▶ _Source document_

========

Pakistan’s opposition leader Shahbaz Sharif (C) speaks flanked by Bilawal Bhutto Zardari (2ndL) during a press conference with other parties leaders in Islamabad on April 7, 2022 after a Supreme Court verdict. (AFP)
Updated 27 sec ago
April 10, 2022
- Brother of Nawaz Sharif, Shehbaz, 70, has led a bid by the opposition in parliament to topple Khan
- Khan’s government fell in the early hours of Sunday after a 13-hour session that included repeated delays
ISLAMABAD: Opposition politician Shehbaz Sharif submitted his nomination to be Pakistan’s next prime minister to the legislature on Sunday, his party said, after incumbent Imran Khan lost a no-confidence vote in parliament after nearly four years in power.
The younger brother of three-times prime minister Nawaz Sharif, Shehbaz, 70, has led a bid by the opposition in parliament to topple former cricket star Khan, and he is widely expected to replace him following a vote on Monday.
The chief of the Pakistan Muslim League-Nawaz (PML-N) had handed in his nomination papers, Marriyum Aurangzeb, a spokeswoman for the party said on Sunday.
Khan, the first Pakistani prime minister to be ousted by a no confidence vote, had clung on for almost a week after a united opposition first tried to remove him.
By dissolving parliament he delayed the vote that he said was part of a foreign-backed plot against him, but the Supreme Court ordered parliament to convene and vote.
Khan’s government fell in the early hours of Sunday after a 13-hour session that included repeated delays and lengthy speeches by lawmakers from his Pakistan Tehreek-e-Insaf party.
The vote went ahead after the powerful army chief, General Qamar Javed Bajwa, met Khan, two sources who declined to be identified said, as criticism mounted over the delay to the parliamentary process.
The military has ruled the country of 220 million people for almost half its nearly 75-year history.
Opposition parties were able to secure 174 votes in the 342-member house for the no-confidence motion, giving them the majority they needed to enable Monday’s vote to elect a new premier.
Khan has not commented publicly on his ouster but even before the vote, he called for protests.
“I am going to struggle,” he said in an address to the nation on Friday.
“I tell all of my supporters across Pakistan, on Sunday, after Isha (evening) prayers, you all have to come out of your homes and protest peacefully against this imported government that is trying to come to power.”
Shehbaz Sharif, said Khan’s departure was a chance for a new beginning.
“A new dawn has started … This alliance will rebuild Pakistan,” he told parliament on Sunday.
Sharif was for years chief minister of Punjab province and has a reputation as an effective administrator.
His first tasks will be to repair relations with the powerful military as well as ally the United States, and tend to a stuttering economy.
The military viewed Khan and his conservative agenda favorably when he won election in 2018, but that support waned after a falling-out over the appointment of the influential military intelligence chief and economic troubles that led to the largest interest rate rise in decades this week.
Khan had antagonized the United States throughout his tenure, welcoming the Taliban takeover of Afghanistan last year and more recently accusing the United States of being behind the attempt to oust him. Washington dismissed the accusation.

========

▶ _Listed entries_
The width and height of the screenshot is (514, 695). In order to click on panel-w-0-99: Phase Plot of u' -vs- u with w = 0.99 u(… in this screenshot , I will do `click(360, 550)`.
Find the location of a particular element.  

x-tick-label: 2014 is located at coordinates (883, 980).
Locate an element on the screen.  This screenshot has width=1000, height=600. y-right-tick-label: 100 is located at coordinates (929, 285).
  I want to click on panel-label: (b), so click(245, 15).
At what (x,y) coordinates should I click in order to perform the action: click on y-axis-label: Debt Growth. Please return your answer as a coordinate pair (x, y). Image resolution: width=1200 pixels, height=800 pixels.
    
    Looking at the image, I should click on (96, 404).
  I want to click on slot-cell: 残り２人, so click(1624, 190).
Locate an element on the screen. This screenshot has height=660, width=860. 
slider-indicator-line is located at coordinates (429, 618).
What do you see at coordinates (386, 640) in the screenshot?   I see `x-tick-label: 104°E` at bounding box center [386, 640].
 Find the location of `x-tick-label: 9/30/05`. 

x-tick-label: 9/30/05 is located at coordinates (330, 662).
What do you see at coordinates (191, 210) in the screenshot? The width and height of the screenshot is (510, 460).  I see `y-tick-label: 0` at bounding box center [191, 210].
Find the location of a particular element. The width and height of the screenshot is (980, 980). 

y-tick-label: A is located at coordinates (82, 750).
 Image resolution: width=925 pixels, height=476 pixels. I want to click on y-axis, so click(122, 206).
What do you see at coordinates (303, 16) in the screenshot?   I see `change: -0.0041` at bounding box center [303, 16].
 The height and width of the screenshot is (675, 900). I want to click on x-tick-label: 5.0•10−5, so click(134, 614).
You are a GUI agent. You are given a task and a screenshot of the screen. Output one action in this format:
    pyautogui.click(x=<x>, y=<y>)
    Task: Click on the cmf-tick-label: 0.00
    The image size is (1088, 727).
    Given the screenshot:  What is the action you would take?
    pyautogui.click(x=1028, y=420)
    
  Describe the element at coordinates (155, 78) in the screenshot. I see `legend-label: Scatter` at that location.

========

▶ _Instructions to follow_
Answer these from the news report on Imran Khan's ouster:
(a) How many votes did the opposition secure in the 342-member house for the no-confidence motion?
(b) Who met Khan before the vote went ahead, according to two sources?
(c) Of which province was Shehbaz Sharif chief minister for years?
The records are separate material and are unrelated to the news report.

▶ _Task result_
(a) 174 votes
(b) The army chief, General Qamar Javed Bajwa
(c) Punjab